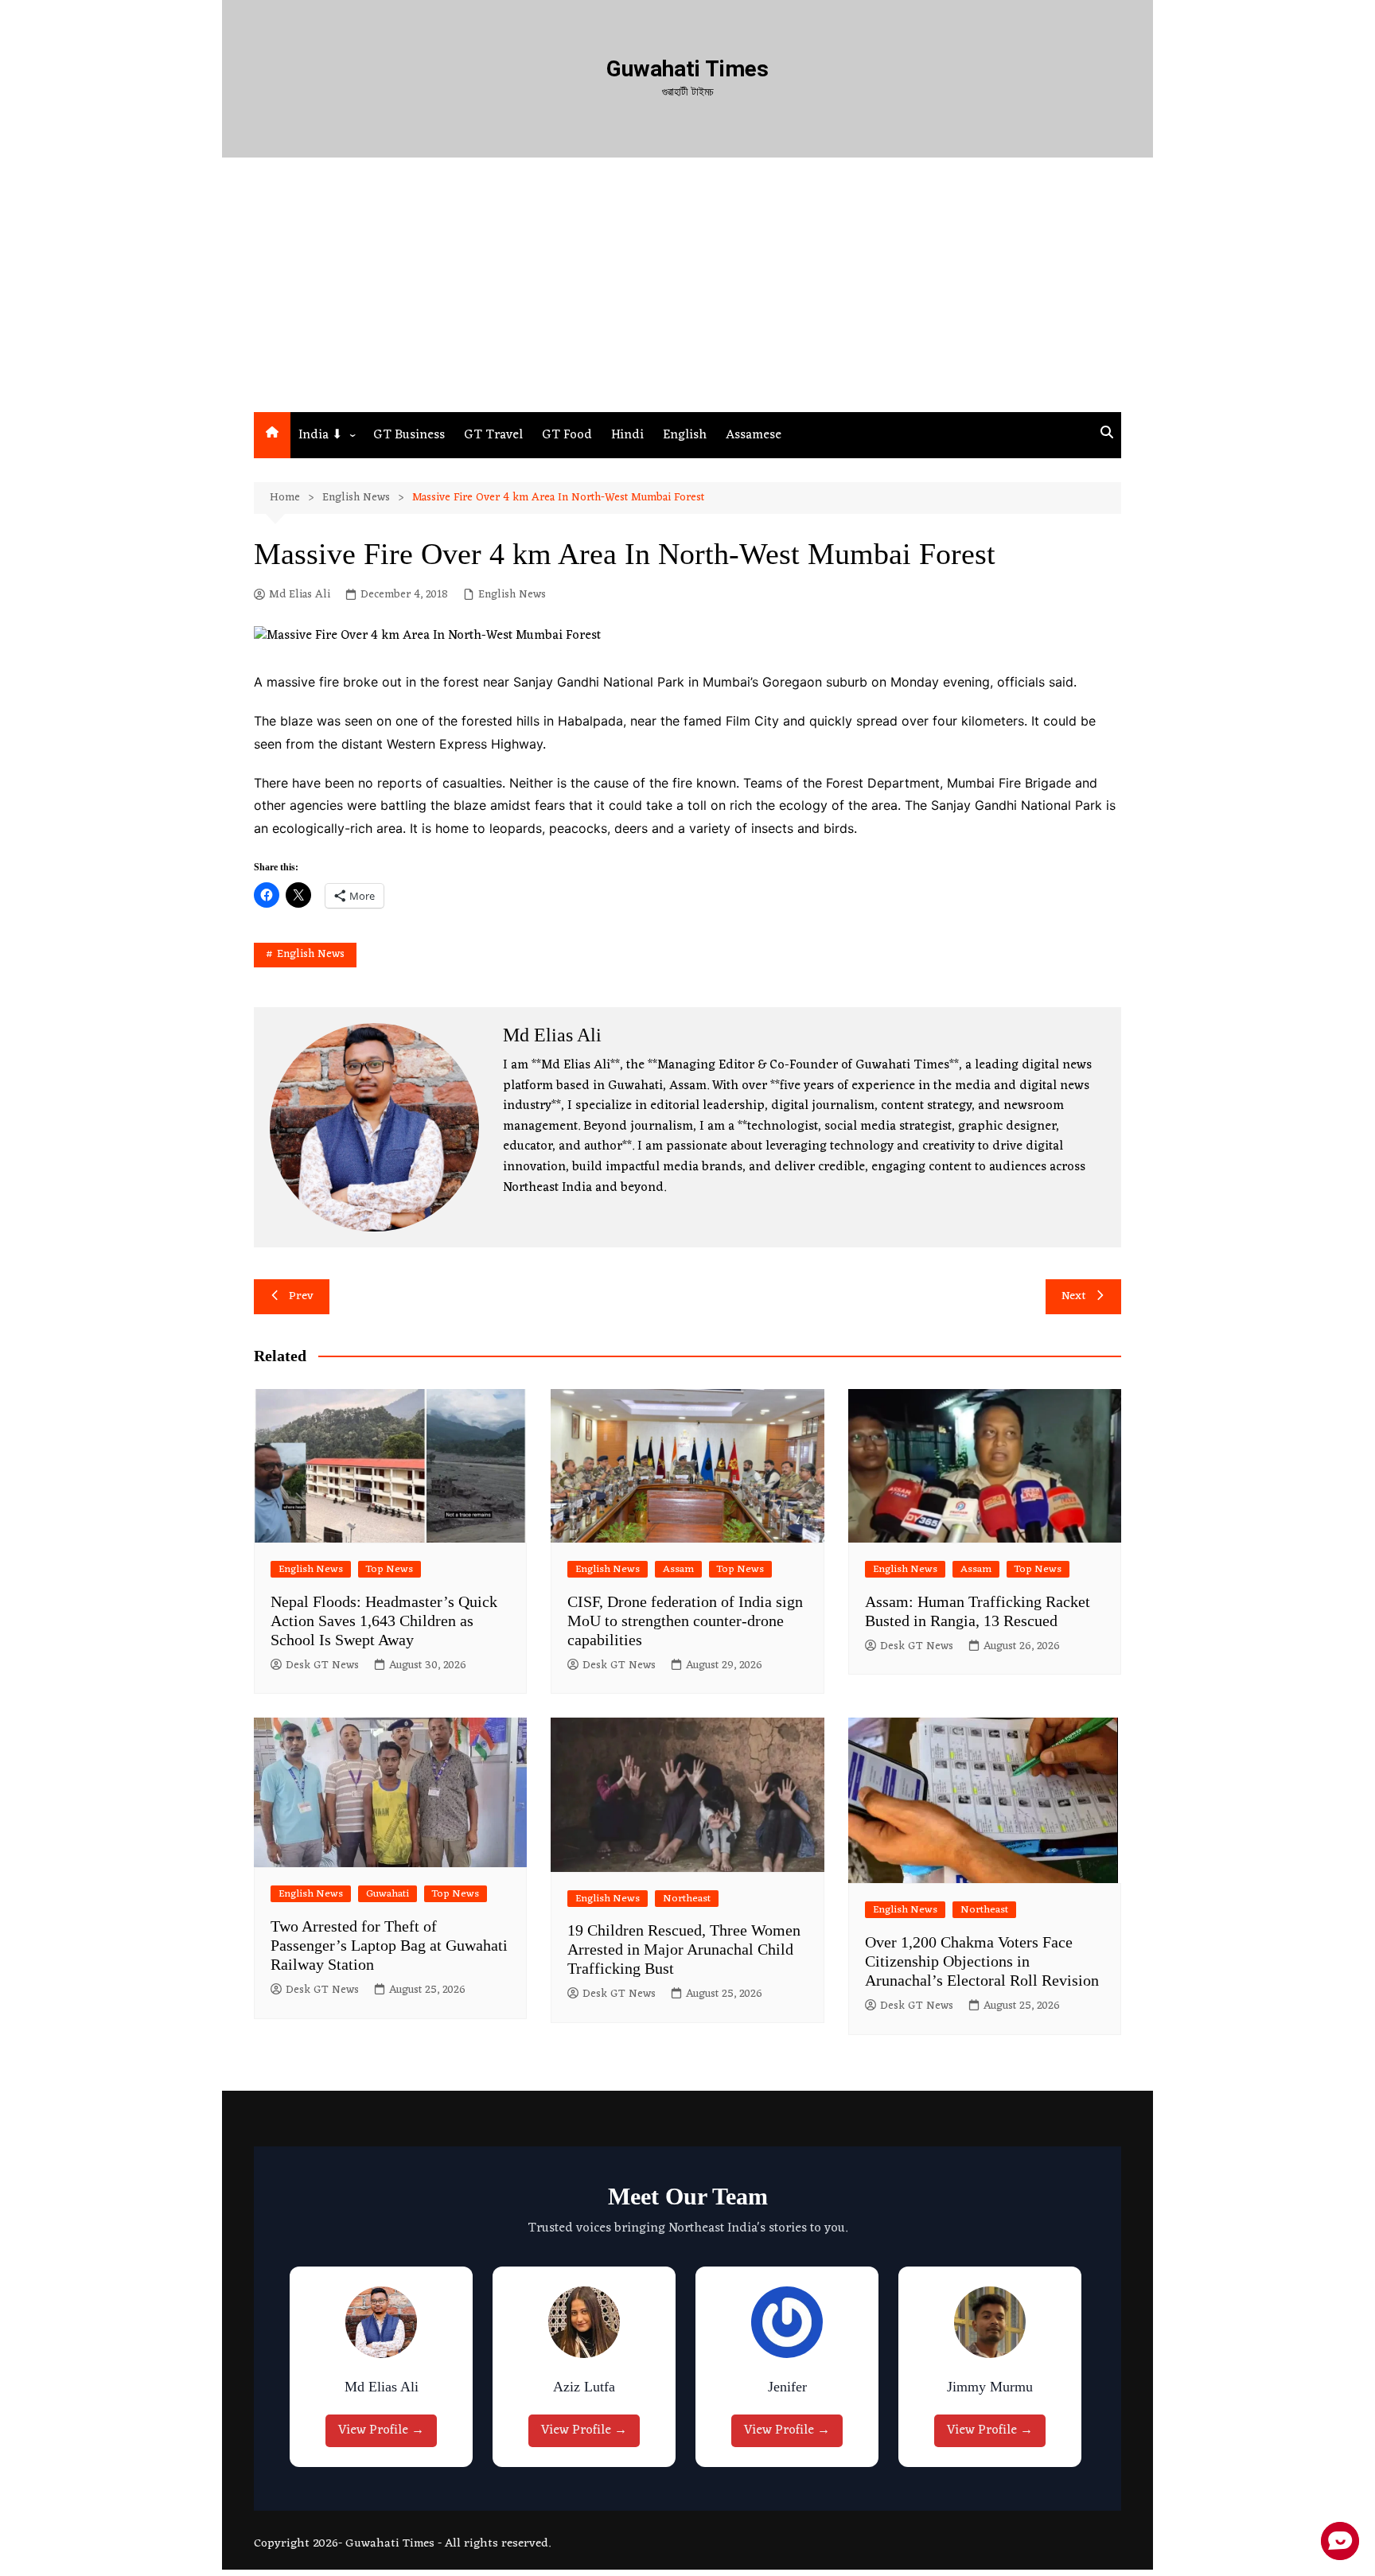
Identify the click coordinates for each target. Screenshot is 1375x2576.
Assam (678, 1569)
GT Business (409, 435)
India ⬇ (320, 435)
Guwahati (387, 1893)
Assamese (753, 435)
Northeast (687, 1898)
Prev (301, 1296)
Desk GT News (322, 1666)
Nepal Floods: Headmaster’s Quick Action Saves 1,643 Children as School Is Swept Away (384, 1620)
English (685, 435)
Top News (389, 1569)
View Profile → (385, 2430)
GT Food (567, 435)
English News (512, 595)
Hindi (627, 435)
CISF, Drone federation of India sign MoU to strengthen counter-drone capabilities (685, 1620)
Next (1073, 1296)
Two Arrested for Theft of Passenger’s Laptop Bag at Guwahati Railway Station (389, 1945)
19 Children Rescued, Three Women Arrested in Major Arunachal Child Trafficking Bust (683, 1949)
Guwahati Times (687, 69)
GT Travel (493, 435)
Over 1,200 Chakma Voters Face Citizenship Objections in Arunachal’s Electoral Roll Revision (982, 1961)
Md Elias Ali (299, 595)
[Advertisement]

▸ Exercise directions
What you return must match the material above exactly, apart from its pictures.

▸ Response
Identify the click coordinates for each target. Screenshot is 1375x2576.
Assam (678, 1569)
GT Business (409, 435)
India ⬇ (320, 435)
Guwahati (387, 1893)
Assamese (753, 435)
Northeast (687, 1898)
Prev (301, 1296)
Desk GT News (322, 1666)
Nepal Floods: Headmaster’s Quick Action Saves 1,643 Children as School Is Swept Away (384, 1620)
English (685, 435)
Top News (389, 1569)
View Profile → (385, 2430)
GT Food (567, 435)
English News (512, 595)
Hindi (627, 435)
CISF, Drone federation of India sign MoU to strengthen counter-drone capabilities (685, 1620)
Next (1073, 1296)
Two Arrested for Theft of Passenger’s Laptop Bag at Guwahati Railway Station (389, 1945)
19 Children Rescued, Three Women Arrested in Major Arunachal Child Trafficking Bust (683, 1949)
Guwahati Times (687, 69)
GT Travel (493, 435)
Over 1,200 Chakma Voters Face Citizenship Objections in Arunachal’s Electoral Roll Revision (982, 1961)
Md Elias Ali (299, 595)
[Advertisement]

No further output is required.